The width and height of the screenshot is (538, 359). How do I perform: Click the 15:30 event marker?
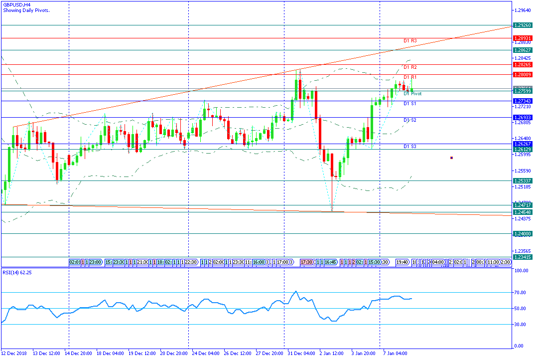tap(374, 262)
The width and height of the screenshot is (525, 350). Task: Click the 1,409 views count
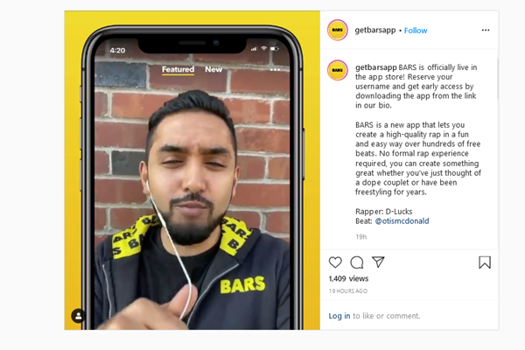click(x=348, y=278)
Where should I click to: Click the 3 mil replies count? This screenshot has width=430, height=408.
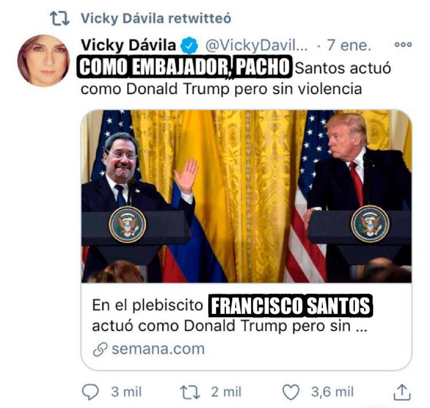[126, 392]
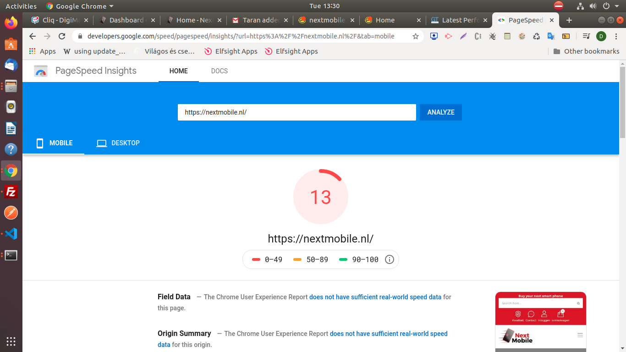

══════════

Only the lines from the one that contains "Where should I" to the end of the records, inclusive, are to be quoted exactly, with pictures excluded.

Where should I click to: Click the 3 mil replies count? This screenshot has width=430, height=408.
[126, 392]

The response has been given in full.